- **What you should do**
Repeat, word for word and with nothing added, each line from the one containing "You are a computer-use agent." to the final line of the data, keeping both ends. Pictures are not part of the copy.

[[ Data for the task open ]]

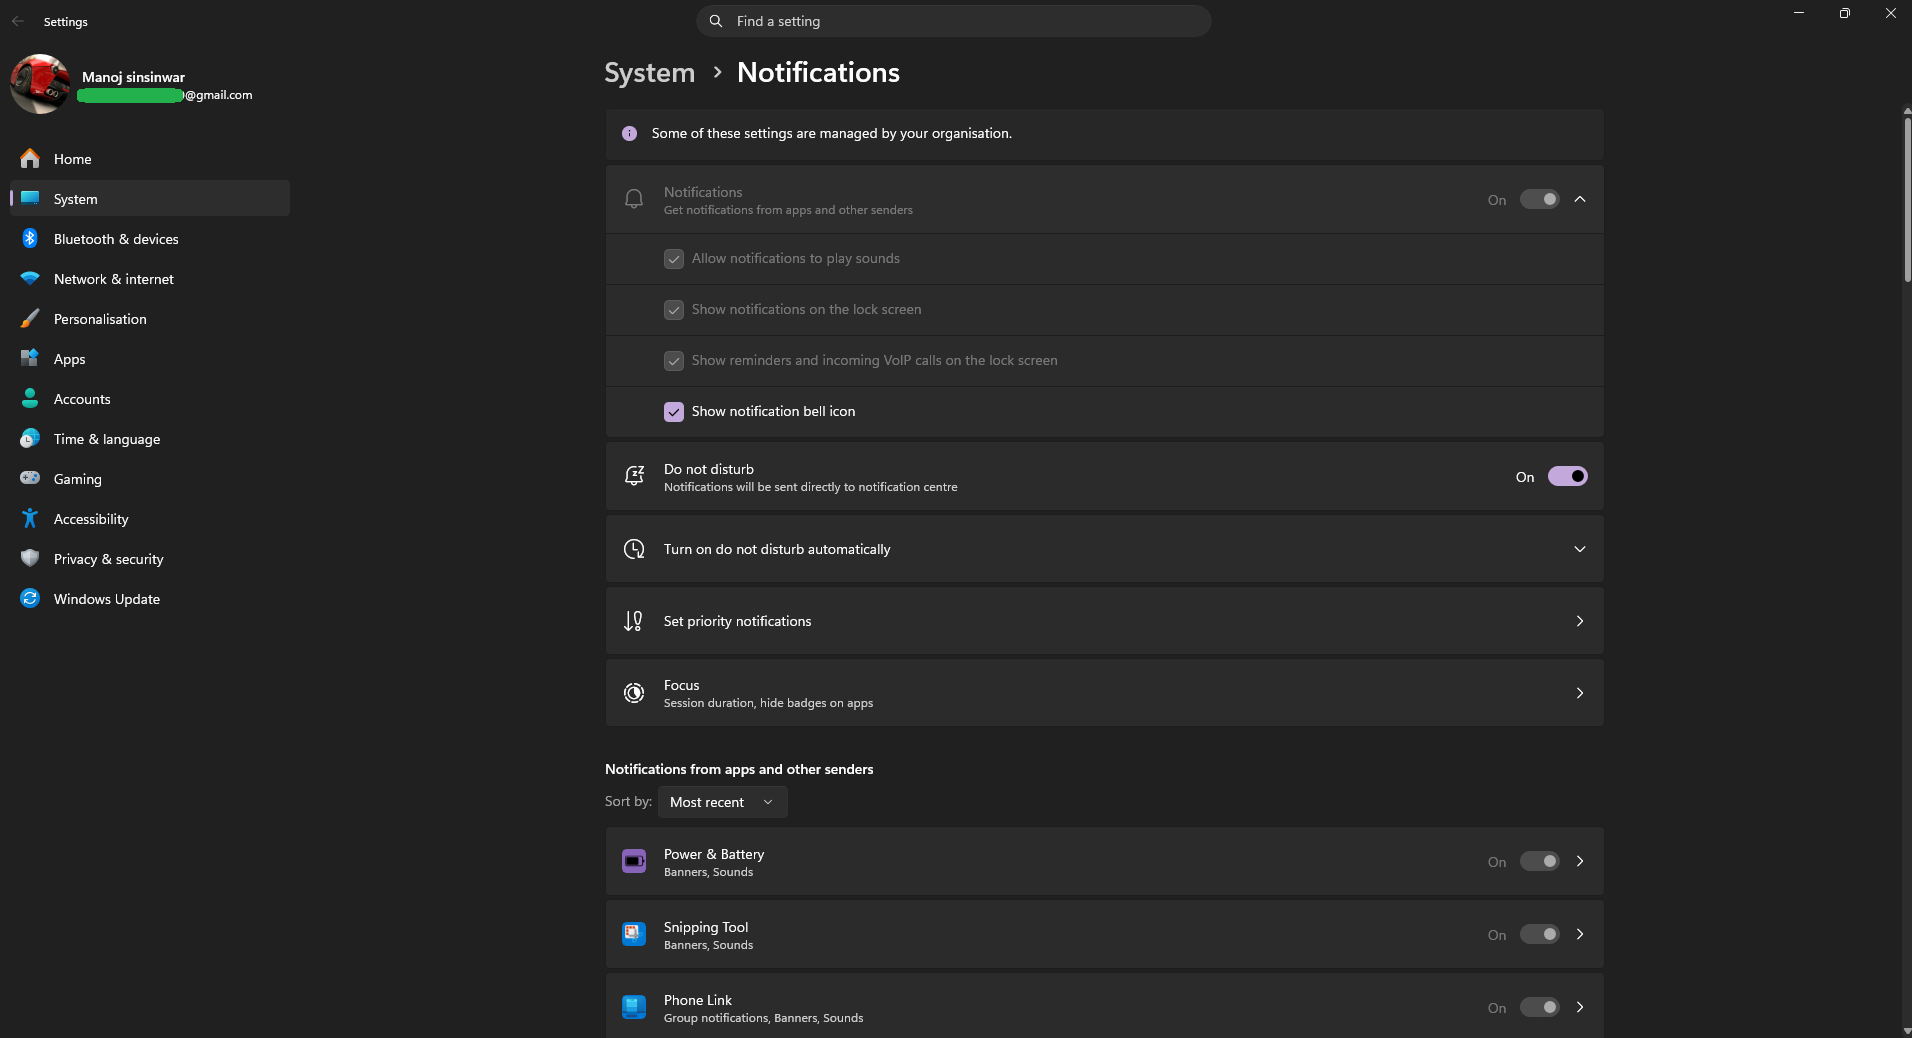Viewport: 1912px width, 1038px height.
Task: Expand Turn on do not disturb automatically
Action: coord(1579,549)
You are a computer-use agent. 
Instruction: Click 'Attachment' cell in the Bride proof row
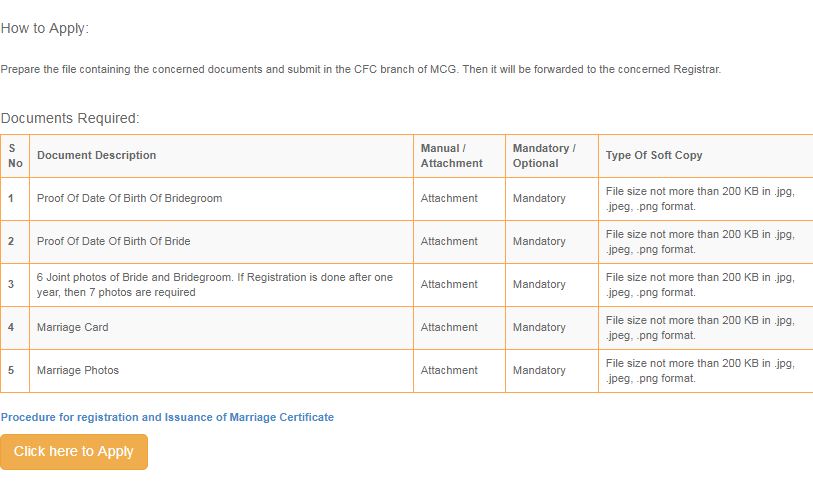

[[ Data for the task closed ]]

- **Answer for the task**
You are a computer-use agent. 
Instruction: Click 'Attachment' cell in the Bride proof row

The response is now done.